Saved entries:
• • • • • • •

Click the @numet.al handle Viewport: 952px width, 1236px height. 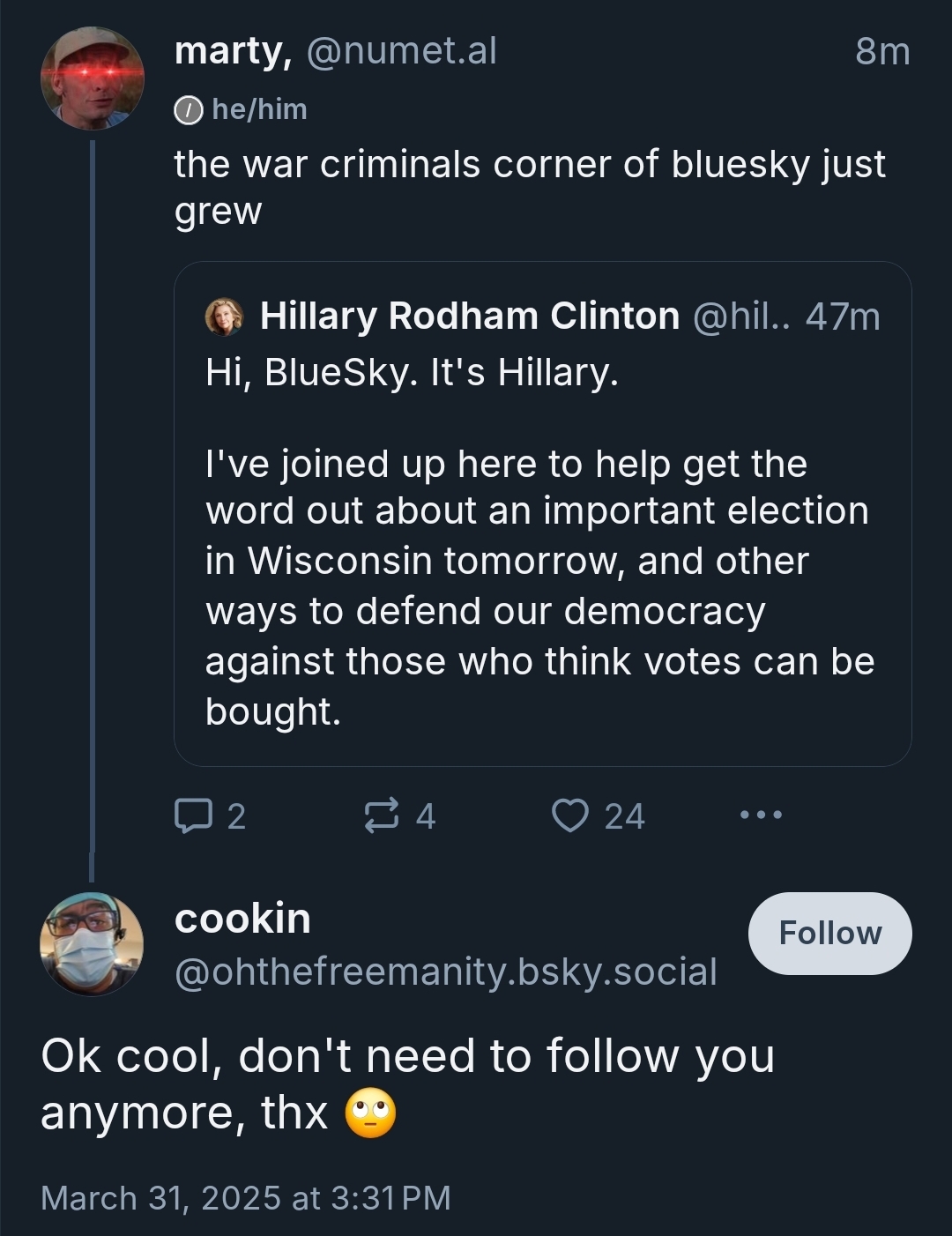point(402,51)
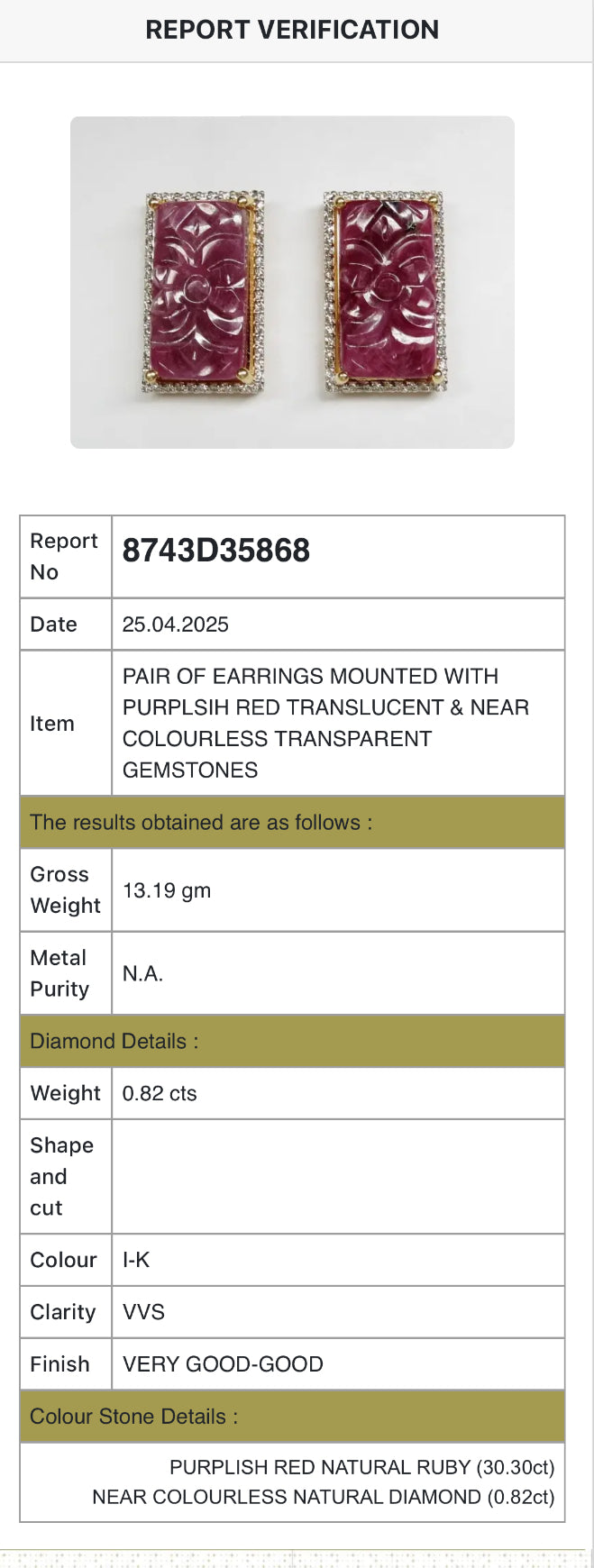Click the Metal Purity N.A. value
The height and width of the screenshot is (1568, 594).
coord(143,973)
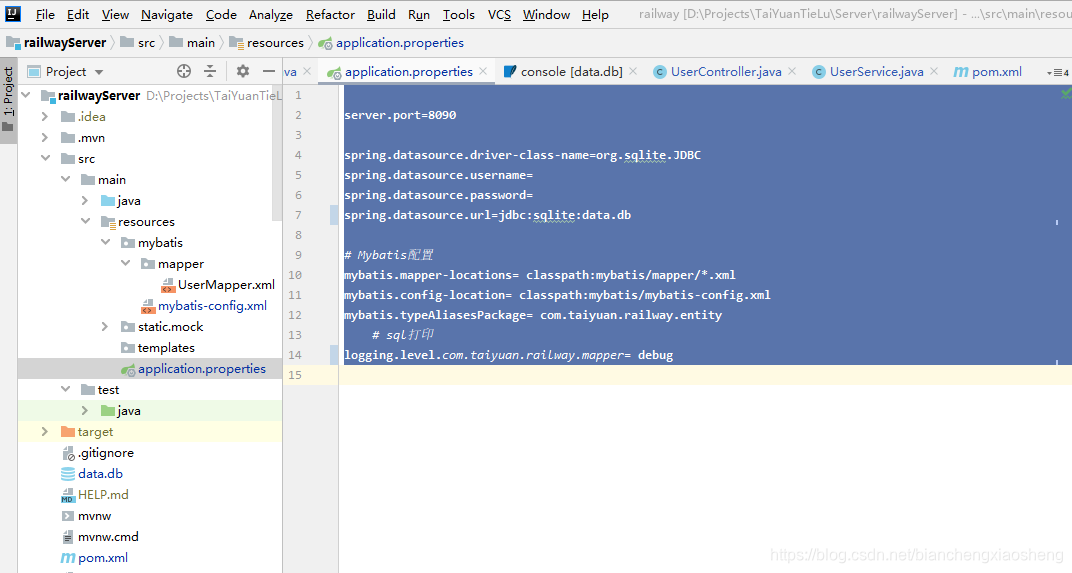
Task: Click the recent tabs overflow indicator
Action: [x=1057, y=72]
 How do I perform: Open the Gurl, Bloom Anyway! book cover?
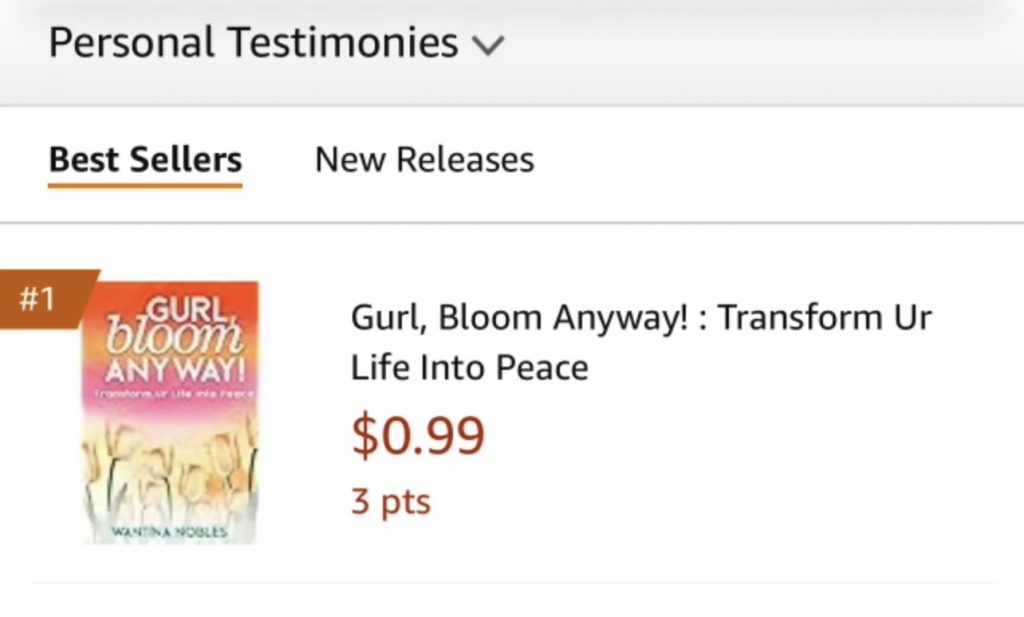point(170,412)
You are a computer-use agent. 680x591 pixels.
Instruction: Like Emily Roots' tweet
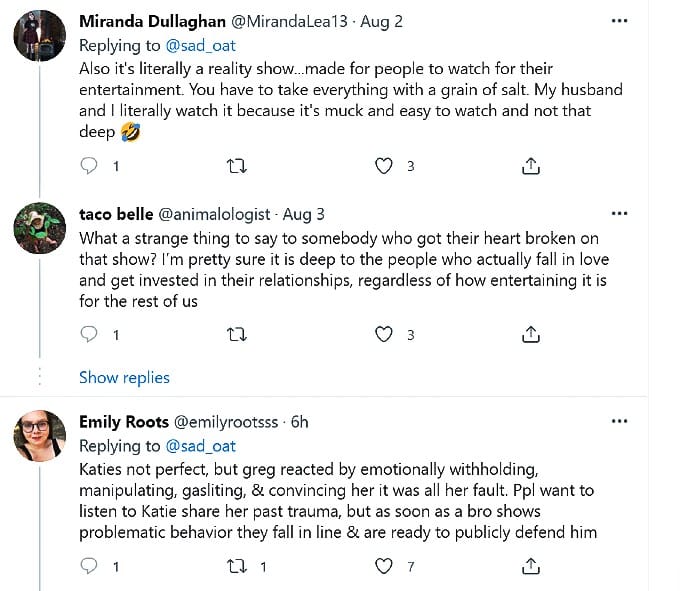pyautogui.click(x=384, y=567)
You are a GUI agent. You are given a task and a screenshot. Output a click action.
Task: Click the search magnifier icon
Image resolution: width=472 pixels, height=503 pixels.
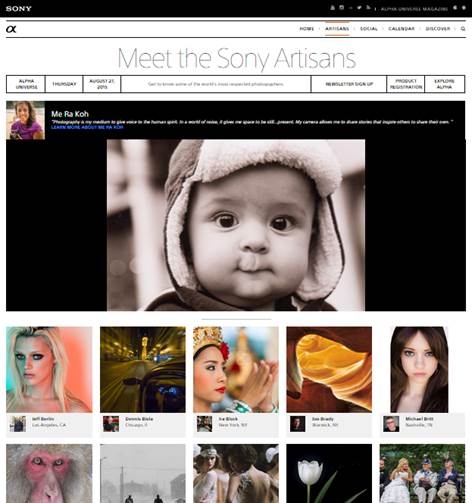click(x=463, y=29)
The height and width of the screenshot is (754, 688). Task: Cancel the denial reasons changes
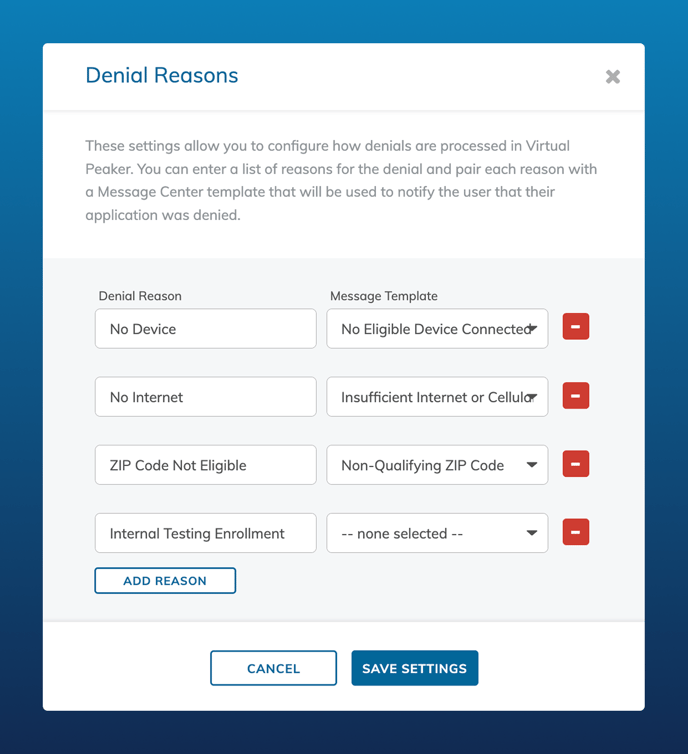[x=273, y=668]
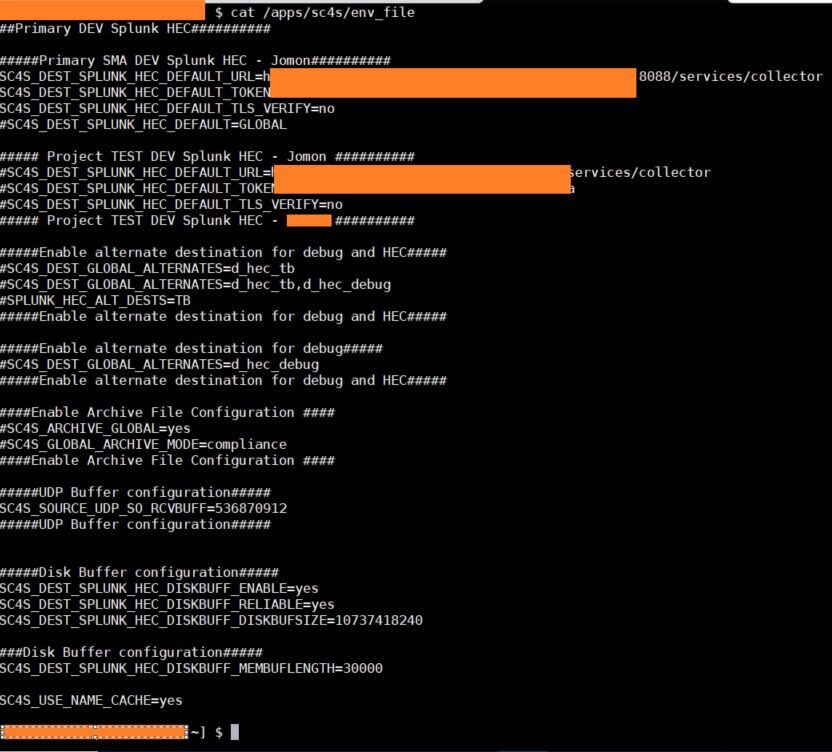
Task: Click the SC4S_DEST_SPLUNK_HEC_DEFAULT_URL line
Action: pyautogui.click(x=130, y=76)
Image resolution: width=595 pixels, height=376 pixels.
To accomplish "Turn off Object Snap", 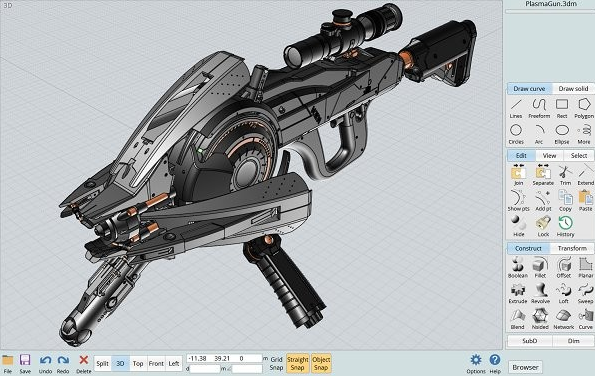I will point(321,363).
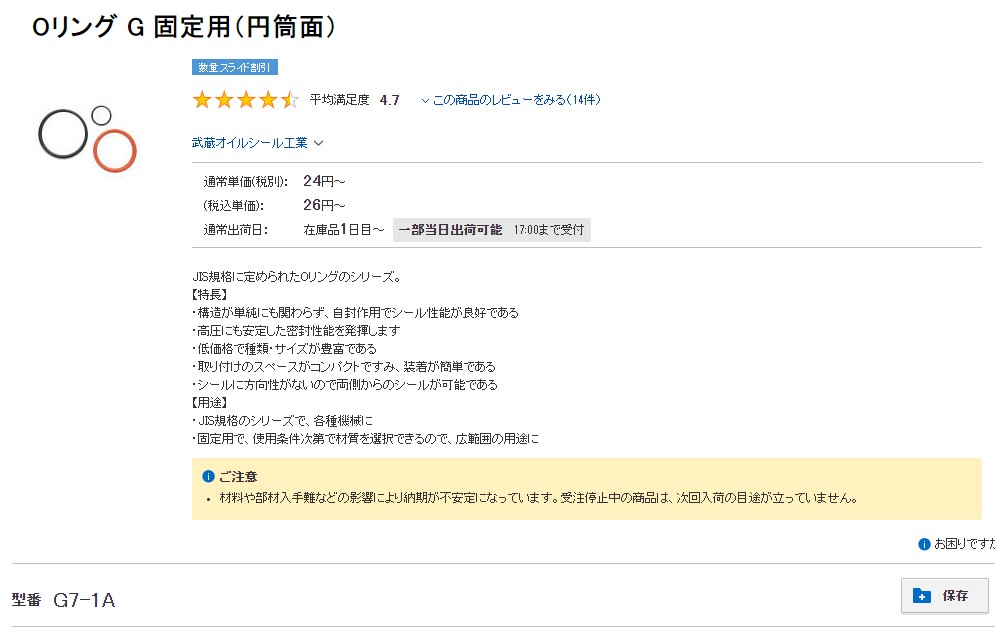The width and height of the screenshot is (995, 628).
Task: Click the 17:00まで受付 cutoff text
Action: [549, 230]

• • • • • • •

▶ **EXERCISE**: In the records shown above, how many lines include the word "agent"? Answer with the number only.

▶ **OUTPUT FOR THIS TASK**: 2